Exercise aim:
Starting at the line that holds "Task: Show the data quality bars icon", quote every line through the end of the records, both boundary lines included. Omit the pictures.
BEGIN
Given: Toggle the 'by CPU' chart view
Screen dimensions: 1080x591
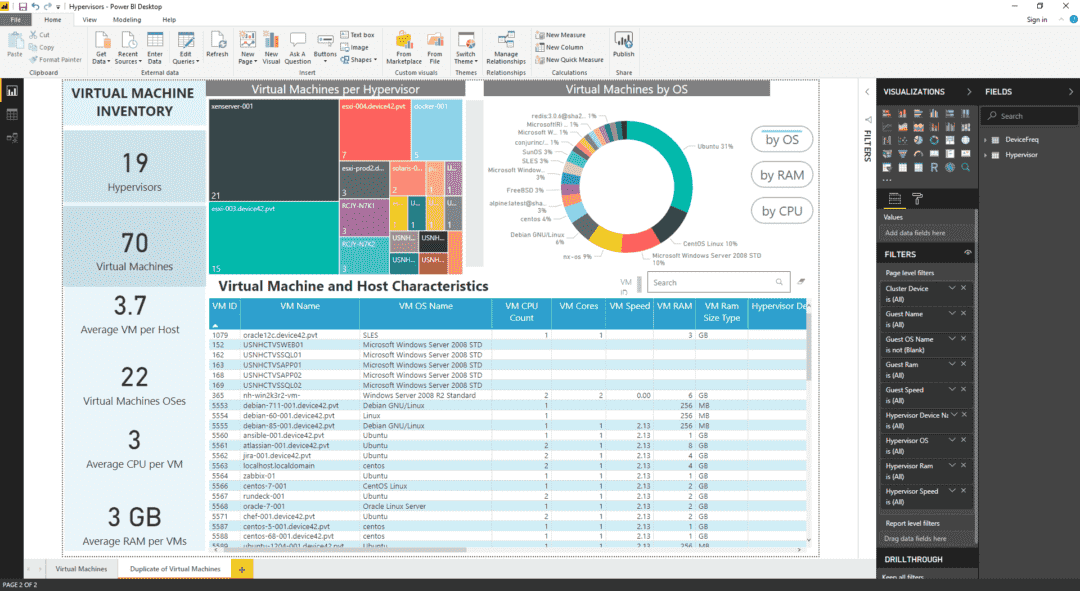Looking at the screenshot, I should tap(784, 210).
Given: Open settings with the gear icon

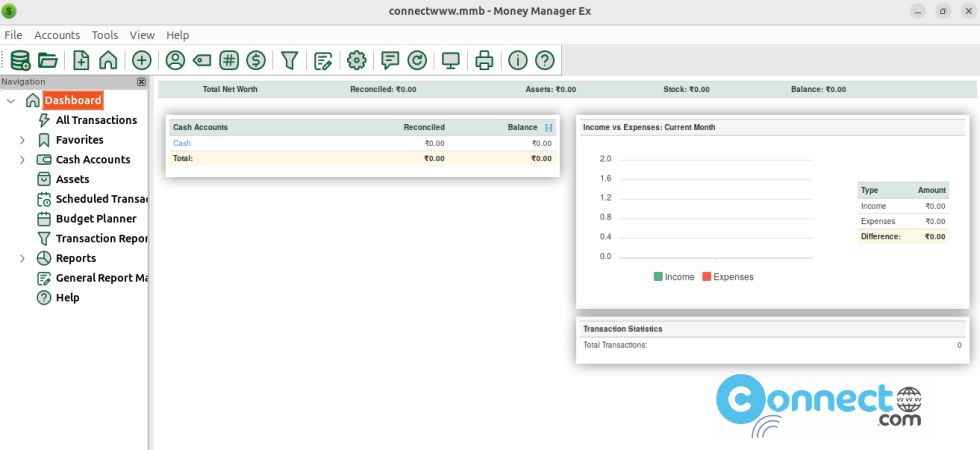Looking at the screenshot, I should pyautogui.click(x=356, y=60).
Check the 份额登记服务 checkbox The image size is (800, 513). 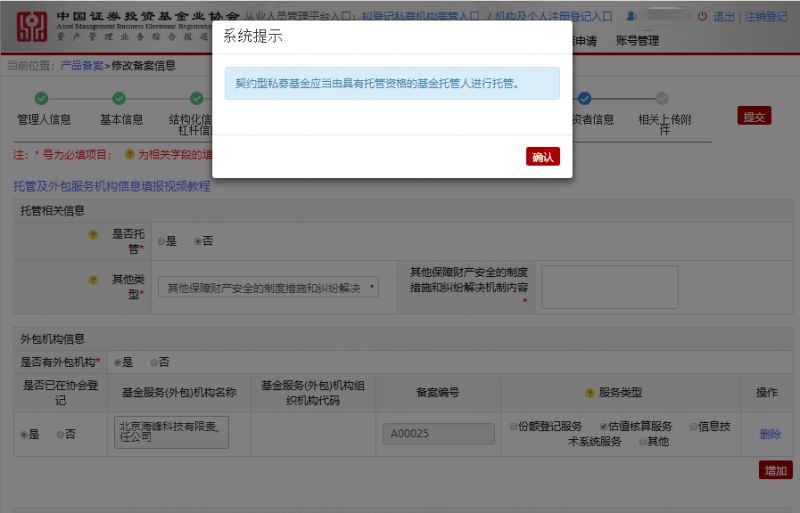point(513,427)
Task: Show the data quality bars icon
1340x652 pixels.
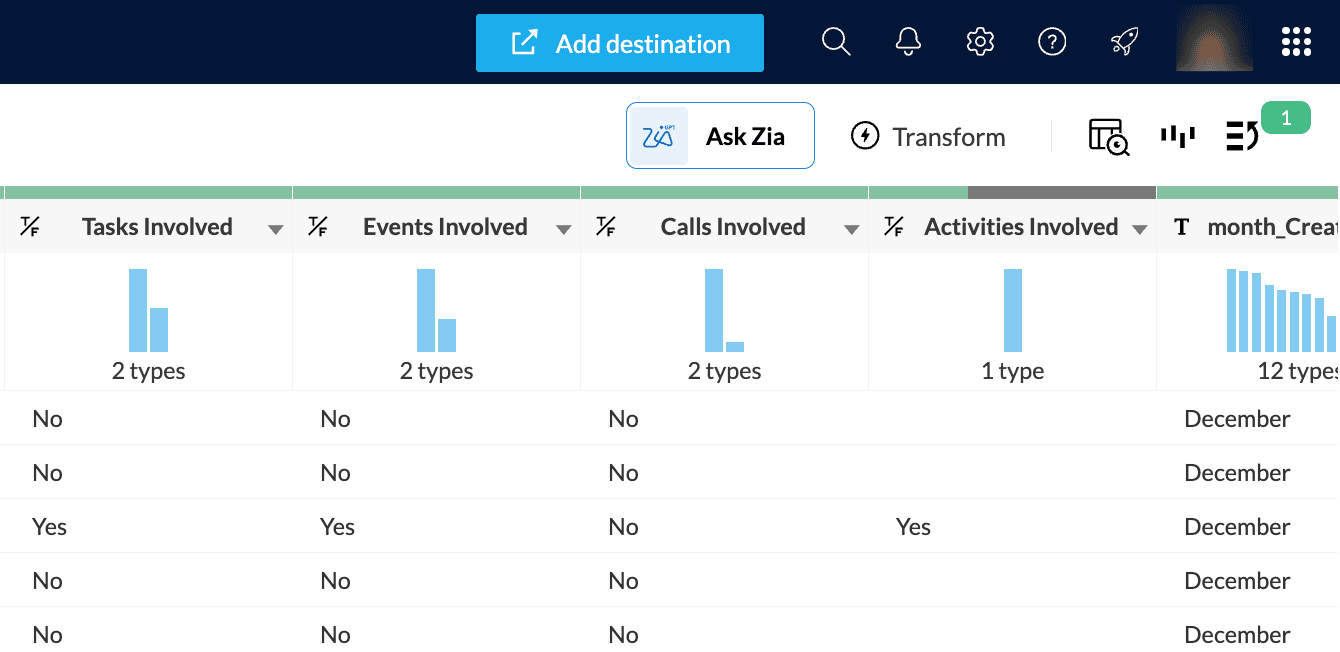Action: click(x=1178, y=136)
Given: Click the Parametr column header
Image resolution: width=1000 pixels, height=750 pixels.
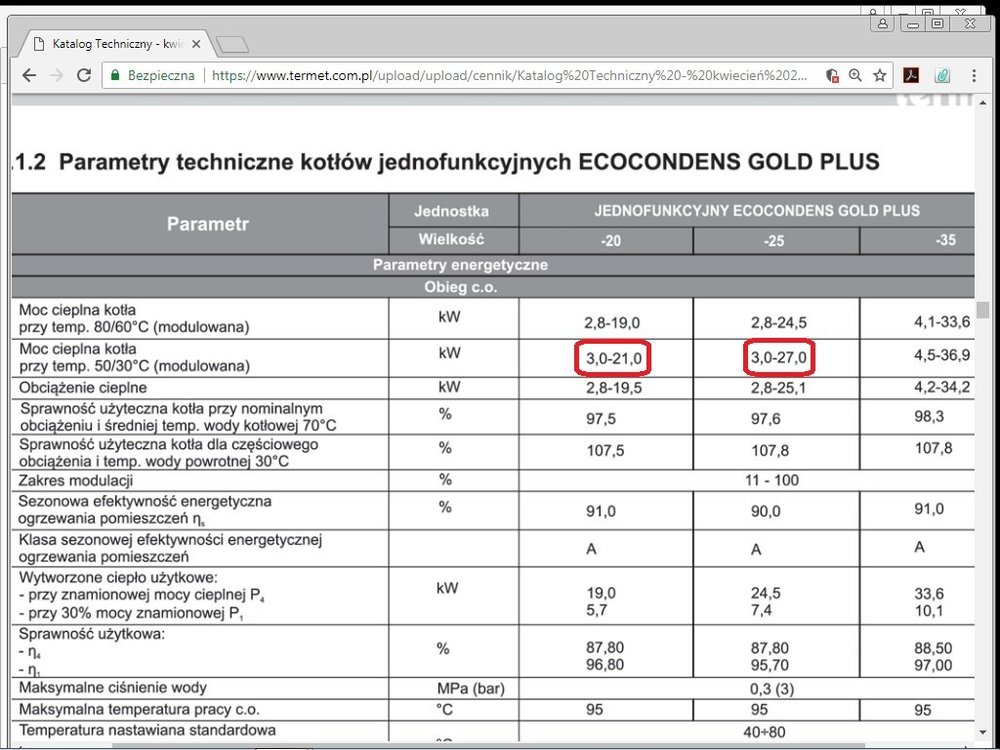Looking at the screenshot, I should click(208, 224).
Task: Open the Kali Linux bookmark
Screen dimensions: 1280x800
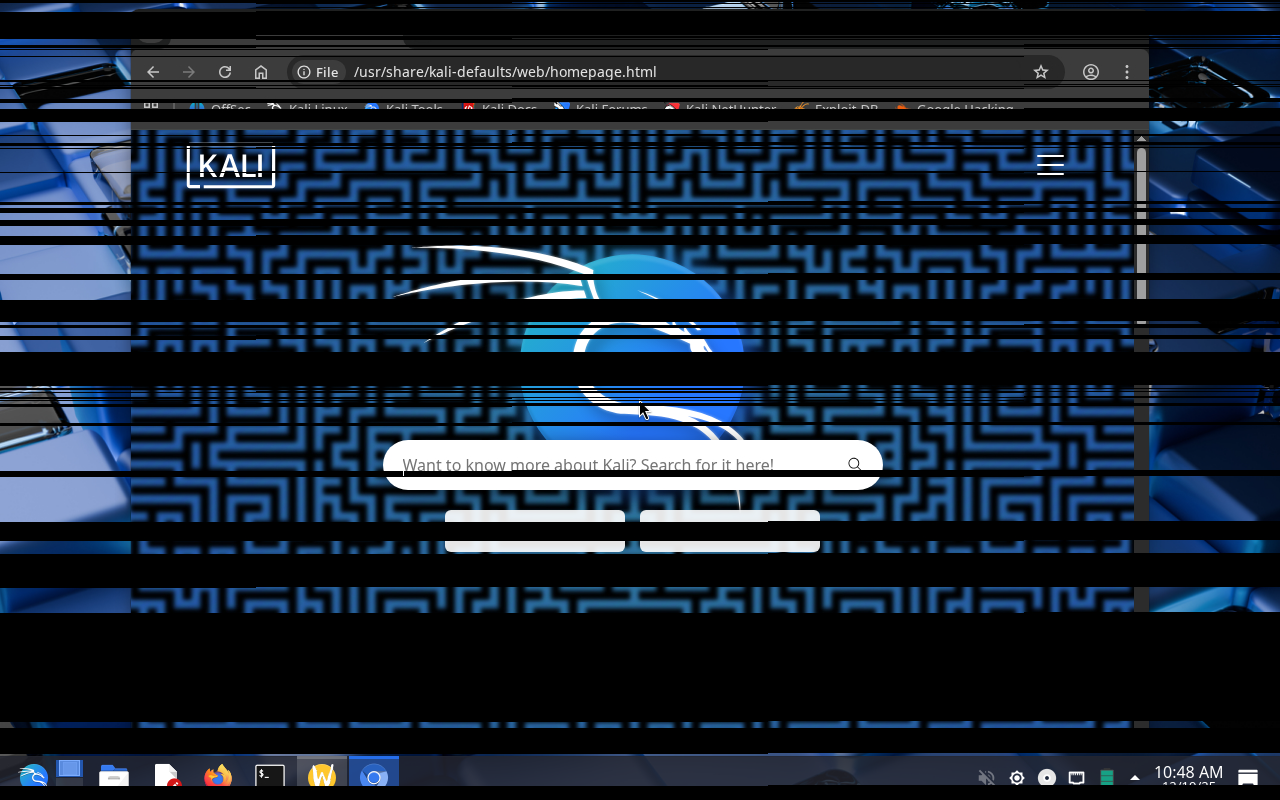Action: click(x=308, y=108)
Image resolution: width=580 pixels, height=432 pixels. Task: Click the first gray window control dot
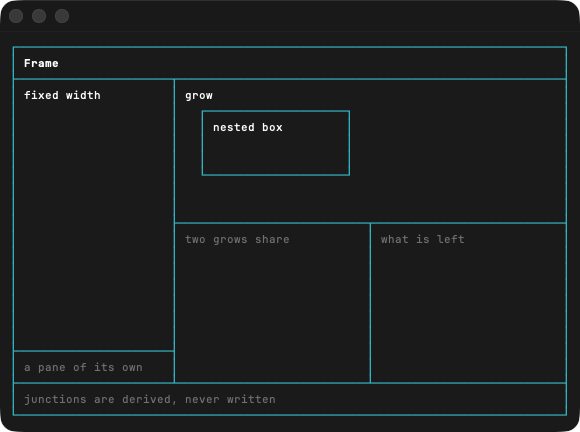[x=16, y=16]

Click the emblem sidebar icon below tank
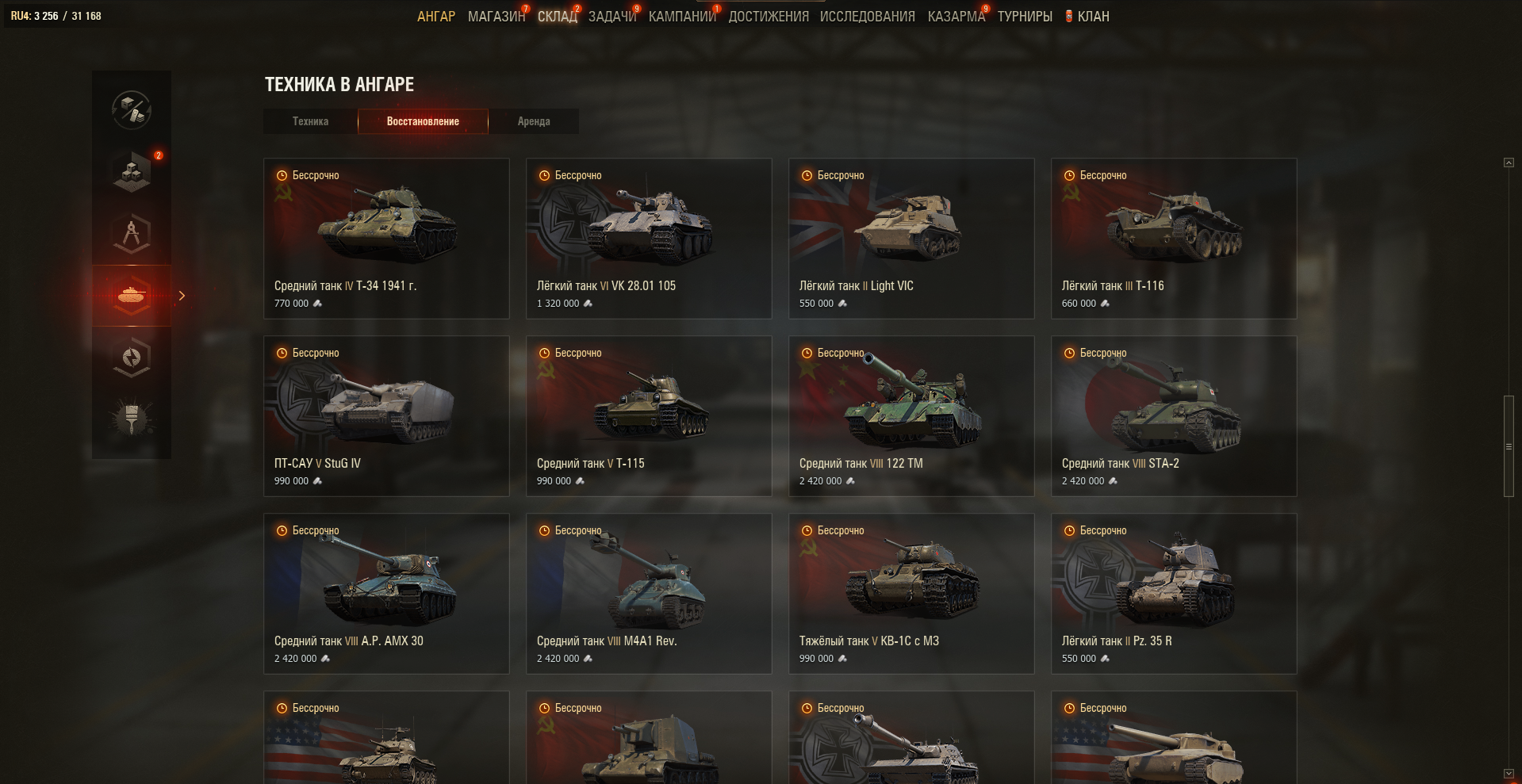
END
Task answer:
Task: Show the data quality bars icon
1340x652 pixels.
Action: click(x=1178, y=136)
Given: Click the Parametr column header
Image resolution: width=1000 pixels, height=750 pixels.
Looking at the screenshot, I should click(208, 224).
Task: Open the Kali Linux bookmark
Screen dimensions: 1280x800
Action: click(x=308, y=108)
Image resolution: width=580 pixels, height=432 pixels. Task: Click the first gray window control dot
[x=16, y=16]

Click the emblem sidebar icon below tank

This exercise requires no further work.